Voto in Francia, il governo teme una maxi-astensione

Non si può escludere il ballottaggio tra Le Pen e Melenchon

Secondo fonti francesi vicine al ministero dell'Interno, nel governo si teme una maxi-astensione al primo turno delle presidenziali domenica prossima, molto superiore a quella che si prevede, attorno al 30%. "Con un'astensione addirittura vicina al 50% - dicono all'ANSA le fonti - si rischia che al secondo turno vada chiunque dei quattro di testa. E non si può escludere un ballottaggio Le Pen-Melenchon", i due candidati con la più alta percentuale di votanti "certi" della propria scelta.

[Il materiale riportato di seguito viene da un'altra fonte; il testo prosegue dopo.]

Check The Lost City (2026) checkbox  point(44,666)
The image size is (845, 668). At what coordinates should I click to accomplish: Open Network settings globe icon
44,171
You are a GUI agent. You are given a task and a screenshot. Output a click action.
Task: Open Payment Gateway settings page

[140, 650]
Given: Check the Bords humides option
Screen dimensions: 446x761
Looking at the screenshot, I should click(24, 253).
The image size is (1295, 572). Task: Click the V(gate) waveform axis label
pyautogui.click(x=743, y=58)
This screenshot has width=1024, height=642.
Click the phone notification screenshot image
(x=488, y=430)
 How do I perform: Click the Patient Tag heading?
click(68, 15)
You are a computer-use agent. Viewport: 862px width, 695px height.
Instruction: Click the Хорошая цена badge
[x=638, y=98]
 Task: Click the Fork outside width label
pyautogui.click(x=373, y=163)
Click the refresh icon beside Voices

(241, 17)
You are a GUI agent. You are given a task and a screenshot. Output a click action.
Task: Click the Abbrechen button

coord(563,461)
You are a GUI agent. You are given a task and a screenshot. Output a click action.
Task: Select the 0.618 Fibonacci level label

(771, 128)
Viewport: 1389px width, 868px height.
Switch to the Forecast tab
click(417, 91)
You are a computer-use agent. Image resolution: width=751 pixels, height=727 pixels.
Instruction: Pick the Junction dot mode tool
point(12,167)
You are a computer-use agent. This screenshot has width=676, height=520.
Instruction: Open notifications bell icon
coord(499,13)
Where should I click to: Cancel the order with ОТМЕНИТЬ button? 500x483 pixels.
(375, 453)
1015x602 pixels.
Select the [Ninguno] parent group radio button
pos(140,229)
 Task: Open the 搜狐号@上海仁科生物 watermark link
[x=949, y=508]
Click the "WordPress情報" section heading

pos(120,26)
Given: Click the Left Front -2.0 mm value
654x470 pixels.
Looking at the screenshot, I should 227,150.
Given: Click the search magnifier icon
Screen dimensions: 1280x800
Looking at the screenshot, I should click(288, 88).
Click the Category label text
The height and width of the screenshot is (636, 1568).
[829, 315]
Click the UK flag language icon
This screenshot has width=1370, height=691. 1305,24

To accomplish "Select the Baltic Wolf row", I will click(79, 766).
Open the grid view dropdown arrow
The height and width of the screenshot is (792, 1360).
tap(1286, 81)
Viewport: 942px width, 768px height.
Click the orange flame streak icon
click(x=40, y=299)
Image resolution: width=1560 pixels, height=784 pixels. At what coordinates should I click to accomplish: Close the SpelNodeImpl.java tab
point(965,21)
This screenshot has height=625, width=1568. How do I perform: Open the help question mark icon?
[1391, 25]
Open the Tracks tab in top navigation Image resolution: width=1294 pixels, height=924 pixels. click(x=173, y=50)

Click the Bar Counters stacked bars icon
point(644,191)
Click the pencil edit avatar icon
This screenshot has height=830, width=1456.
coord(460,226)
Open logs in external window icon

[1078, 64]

L'eventualità di una sfida fra i due più euroscettici, entrambi favorevoli ad un'uscita dalla moneta unica, - riferiscono le fonti - preoccupa molto. In particolare, secondo altre fonti interpellate da BFM TV, rischia di provocare già da lunedì prossimo un'ondata di panico con prelievi sostanziosi dei risparmiatori dai propri conti bancari. "E' un rischio da prendere molto sul serio", dice una delle fonti, anche se "le riserve di liquidità della Banque de France consentirebbero di rifornire di contanti le banche francesi per mesi".